Segment Start: Data for review

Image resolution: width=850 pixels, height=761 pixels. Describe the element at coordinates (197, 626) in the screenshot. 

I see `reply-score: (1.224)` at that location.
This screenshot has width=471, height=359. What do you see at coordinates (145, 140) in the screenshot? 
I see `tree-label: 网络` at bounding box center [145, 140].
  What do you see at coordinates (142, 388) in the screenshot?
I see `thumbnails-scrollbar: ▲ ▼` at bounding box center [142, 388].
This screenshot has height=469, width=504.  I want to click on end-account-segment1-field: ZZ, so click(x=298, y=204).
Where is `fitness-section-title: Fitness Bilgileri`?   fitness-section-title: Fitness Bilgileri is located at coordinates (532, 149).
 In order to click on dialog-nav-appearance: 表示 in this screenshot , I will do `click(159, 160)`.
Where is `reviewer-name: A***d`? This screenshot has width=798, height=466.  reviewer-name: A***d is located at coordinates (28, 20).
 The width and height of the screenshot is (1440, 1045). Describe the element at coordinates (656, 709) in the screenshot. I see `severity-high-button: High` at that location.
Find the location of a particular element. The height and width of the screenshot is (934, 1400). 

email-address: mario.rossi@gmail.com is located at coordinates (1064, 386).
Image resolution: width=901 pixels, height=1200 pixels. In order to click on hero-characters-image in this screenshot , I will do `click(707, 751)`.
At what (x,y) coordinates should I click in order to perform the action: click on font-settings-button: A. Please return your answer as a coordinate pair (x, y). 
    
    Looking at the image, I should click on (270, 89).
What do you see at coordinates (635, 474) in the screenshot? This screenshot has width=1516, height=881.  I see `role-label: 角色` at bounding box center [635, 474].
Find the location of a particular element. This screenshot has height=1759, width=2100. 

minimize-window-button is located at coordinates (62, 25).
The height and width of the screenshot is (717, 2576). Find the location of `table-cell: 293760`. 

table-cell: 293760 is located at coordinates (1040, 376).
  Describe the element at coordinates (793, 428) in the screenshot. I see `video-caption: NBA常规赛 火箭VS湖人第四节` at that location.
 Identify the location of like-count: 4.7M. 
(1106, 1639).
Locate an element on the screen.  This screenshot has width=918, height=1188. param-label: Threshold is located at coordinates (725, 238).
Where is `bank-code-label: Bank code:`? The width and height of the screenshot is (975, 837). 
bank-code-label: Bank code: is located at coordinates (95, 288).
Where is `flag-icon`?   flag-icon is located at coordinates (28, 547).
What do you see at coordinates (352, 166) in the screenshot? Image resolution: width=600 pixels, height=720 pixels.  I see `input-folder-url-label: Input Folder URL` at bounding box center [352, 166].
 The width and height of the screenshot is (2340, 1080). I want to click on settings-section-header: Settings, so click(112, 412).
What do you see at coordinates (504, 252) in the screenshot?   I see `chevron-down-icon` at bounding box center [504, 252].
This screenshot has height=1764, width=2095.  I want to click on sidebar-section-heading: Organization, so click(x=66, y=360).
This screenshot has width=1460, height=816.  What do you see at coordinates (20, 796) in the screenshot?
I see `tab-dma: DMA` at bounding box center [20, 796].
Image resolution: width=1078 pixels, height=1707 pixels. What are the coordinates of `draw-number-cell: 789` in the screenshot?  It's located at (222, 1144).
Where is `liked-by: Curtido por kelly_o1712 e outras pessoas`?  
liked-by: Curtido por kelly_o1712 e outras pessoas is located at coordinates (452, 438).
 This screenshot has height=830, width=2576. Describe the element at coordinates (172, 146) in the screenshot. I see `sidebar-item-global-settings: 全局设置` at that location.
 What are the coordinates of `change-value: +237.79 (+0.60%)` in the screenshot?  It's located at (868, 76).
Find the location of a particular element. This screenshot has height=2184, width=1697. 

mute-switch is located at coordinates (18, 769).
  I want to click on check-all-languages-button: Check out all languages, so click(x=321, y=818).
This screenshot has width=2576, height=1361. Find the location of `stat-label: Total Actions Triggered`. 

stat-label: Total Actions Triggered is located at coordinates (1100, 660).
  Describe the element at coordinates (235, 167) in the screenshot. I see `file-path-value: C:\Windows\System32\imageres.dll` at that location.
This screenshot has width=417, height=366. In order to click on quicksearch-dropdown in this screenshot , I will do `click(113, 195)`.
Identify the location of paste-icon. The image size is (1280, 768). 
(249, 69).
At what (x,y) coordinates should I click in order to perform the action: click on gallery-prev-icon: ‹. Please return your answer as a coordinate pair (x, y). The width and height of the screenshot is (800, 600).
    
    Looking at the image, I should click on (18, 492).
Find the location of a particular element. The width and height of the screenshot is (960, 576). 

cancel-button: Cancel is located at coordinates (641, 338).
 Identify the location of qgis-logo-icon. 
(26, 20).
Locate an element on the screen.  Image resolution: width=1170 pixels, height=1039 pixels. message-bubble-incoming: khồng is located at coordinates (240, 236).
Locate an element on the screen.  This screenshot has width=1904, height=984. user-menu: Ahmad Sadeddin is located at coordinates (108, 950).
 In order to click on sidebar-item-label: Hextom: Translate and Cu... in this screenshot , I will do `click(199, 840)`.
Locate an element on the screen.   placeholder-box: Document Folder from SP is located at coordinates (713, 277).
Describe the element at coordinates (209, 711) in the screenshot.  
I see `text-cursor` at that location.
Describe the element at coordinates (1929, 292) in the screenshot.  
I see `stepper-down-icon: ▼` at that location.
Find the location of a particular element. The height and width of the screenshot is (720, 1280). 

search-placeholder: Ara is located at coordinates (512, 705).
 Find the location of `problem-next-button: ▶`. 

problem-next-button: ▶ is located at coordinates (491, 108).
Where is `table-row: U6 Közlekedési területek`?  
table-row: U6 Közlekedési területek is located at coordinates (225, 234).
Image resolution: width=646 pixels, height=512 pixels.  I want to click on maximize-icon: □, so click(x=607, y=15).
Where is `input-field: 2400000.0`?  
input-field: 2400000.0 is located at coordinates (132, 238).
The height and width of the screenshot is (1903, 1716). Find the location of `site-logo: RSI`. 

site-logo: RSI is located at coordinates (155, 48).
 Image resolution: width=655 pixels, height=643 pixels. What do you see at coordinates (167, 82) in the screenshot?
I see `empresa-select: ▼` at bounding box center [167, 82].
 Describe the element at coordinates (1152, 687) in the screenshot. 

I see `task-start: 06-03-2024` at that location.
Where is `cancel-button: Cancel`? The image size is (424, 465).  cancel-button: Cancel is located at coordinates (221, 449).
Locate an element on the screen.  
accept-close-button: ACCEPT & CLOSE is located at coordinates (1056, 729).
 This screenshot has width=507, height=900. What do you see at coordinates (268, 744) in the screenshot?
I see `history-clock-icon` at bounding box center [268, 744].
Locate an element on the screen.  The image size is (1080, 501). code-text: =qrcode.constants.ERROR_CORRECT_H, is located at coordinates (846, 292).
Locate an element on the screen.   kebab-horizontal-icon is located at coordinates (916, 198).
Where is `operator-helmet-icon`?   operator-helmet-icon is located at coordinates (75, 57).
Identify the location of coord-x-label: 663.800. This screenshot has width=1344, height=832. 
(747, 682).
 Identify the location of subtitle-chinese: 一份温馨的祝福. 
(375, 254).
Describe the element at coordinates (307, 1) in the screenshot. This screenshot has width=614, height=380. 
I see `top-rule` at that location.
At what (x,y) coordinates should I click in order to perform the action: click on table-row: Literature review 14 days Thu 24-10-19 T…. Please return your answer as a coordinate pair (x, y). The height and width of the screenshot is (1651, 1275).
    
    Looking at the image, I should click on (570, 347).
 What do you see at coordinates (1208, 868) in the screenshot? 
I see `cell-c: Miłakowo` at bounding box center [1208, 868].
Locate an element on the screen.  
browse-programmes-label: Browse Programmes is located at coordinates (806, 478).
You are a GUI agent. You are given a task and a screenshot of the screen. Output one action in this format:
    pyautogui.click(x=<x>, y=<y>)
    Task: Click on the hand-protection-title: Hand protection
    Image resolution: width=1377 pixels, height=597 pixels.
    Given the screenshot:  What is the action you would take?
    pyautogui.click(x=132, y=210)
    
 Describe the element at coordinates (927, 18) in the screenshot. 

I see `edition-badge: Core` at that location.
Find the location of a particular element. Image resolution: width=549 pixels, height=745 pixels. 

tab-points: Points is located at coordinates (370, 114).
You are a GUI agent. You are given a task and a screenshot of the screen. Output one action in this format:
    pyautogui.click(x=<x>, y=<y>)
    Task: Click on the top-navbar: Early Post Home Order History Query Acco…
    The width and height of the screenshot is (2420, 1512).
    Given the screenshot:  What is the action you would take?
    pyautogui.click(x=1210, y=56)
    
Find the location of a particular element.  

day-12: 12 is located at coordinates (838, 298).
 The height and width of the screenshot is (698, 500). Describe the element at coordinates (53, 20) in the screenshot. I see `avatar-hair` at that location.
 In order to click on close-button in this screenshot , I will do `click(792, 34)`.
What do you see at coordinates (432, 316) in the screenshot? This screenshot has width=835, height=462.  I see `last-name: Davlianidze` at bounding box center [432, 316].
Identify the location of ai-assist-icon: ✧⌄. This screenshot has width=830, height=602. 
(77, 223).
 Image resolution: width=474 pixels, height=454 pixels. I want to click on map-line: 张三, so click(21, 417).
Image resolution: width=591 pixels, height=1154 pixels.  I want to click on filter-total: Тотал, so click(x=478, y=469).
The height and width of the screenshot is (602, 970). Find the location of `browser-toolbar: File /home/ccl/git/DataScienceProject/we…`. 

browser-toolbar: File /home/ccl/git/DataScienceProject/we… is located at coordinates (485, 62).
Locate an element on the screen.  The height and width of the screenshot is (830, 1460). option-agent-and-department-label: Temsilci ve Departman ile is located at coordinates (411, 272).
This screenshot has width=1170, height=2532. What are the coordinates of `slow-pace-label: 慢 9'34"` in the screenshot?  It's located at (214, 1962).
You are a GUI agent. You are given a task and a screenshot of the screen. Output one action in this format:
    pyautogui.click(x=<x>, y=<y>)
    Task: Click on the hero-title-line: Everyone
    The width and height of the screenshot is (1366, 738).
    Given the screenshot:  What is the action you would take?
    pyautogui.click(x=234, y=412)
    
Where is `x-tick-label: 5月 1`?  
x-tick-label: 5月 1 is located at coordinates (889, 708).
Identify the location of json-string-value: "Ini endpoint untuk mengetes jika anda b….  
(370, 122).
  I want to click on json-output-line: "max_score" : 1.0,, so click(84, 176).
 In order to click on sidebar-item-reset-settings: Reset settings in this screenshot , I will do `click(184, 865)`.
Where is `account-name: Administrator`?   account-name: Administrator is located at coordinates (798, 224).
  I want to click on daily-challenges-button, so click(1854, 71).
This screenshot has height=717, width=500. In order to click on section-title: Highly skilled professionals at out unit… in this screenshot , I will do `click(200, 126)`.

Segment End: Data for review

Copy the listing from its first line through the line containing "email-address: mario.rossi@gmail.com is", swapping "Image resolution" for "Screen resolution" and leaving everything else unchanged.

**Answer box**
Screen resolution: width=850 pixels, height=761 pixels. Describe the element at coordinates (197, 626) in the screenshot. 

I see `reply-score: (1.224)` at that location.
This screenshot has width=471, height=359. What do you see at coordinates (145, 140) in the screenshot? 
I see `tree-label: 网络` at bounding box center [145, 140].
  What do you see at coordinates (142, 388) in the screenshot?
I see `thumbnails-scrollbar: ▲ ▼` at bounding box center [142, 388].
This screenshot has height=469, width=504.  I want to click on end-account-segment1-field: ZZ, so click(x=298, y=204).
Where is `fitness-section-title: Fitness Bilgileri`?   fitness-section-title: Fitness Bilgileri is located at coordinates (532, 149).
 In order to click on dialog-nav-appearance: 表示 in this screenshot , I will do `click(159, 160)`.
Where is `reviewer-name: A***d`? This screenshot has width=798, height=466.  reviewer-name: A***d is located at coordinates (28, 20).
 The width and height of the screenshot is (1440, 1045). Describe the element at coordinates (656, 709) in the screenshot. I see `severity-high-button: High` at that location.
Find the location of a particular element. The height and width of the screenshot is (934, 1400). 

email-address: mario.rossi@gmail.com is located at coordinates (1064, 386).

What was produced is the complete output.